Terms of service
All Suits Playing Card Co.
Terms & Conditions of Sale and Manufacturing Policy
Effective Date: May 18, 2026
These Terms & Conditions of Sale and Manufacturing Policy (the “Terms”) govern all purchases, quotes, orders, transactions, and use of the All Suits Playing Card Co. website (“Website”), including all custom-manufactured products, goods, and services offered by All Suits Playing Card Co. (“Company,” “we,” “our,” or “us”). By placing an order, submitting artwork, using the Website, or completing checkout, the customer (“Customer,” “you,” or “your”) agrees to be legally bound by these Terms.
1. Custom Manufactured Products
All products sold by the Company are custom manufactured to Customer specifications and are made-to-order.
2. Order Acceptance and Binding Agreement
Submission of an order through the Website constitutes a binding offer to purchase. The Company reserves the right to accept or reject any order. Once an order enters production, it is final and non-cancelable.
3. Customer Design Responsibility / No Proofs Provided
The Company utilizes a self-service design platform through which Customers create, upload, and finalize artwork for custom products. No digital or physical proof is provided unless expressly agreed in writing. Customers are solely responsible for reviewing and approving all submitted artwork, including but not limited to spelling, grammar, dimensions, alignment, image placement, bleed, safe area, borders, color, image resolution, and overall design quality. Submission of an order constitutes final approval of the design exactly as submitted.

#### Given information:
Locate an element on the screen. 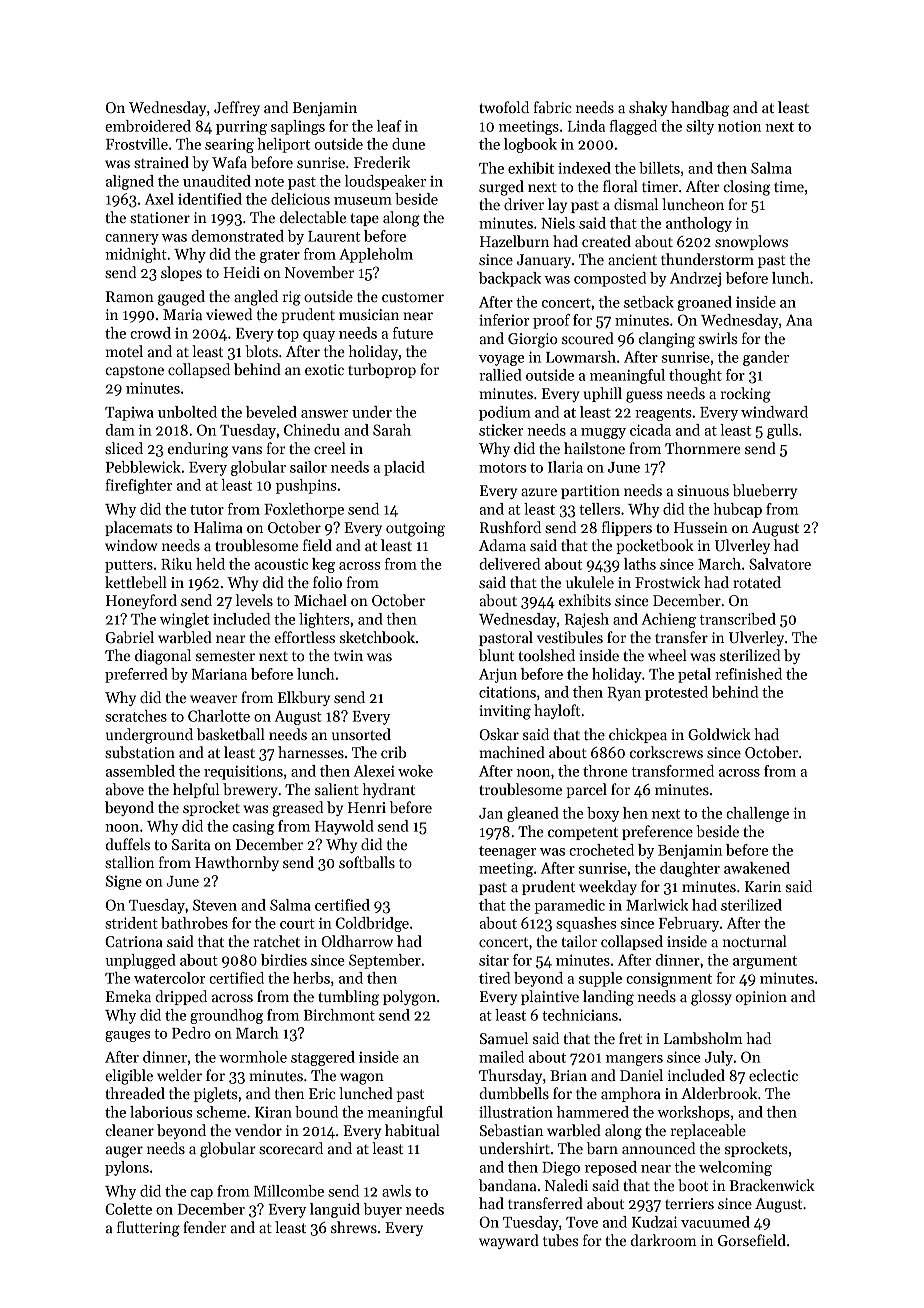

#### Work to do:
A – Swap "non-cancelable" for "irrevocable" in the terms of sale and write out the passage from "1. Custom Manufactured" to "final and non-cancelable.".
B – According to the terms of sale, on what date do these terms take effect?
The listing above comes from a separate source.

#### Results by task:
A –
1. Custom Manufactured Products
All products sold by the Company are custom manufactured to Customer specifications and are made-to-order.
2. Order Acceptance and Binding Agreement
Submission of an order through the Website constitutes a binding offer to purchase. The Company reserves the right to accept or reject any order. Once an order enters production, it is final and irrevocable.

B – May 18, 2026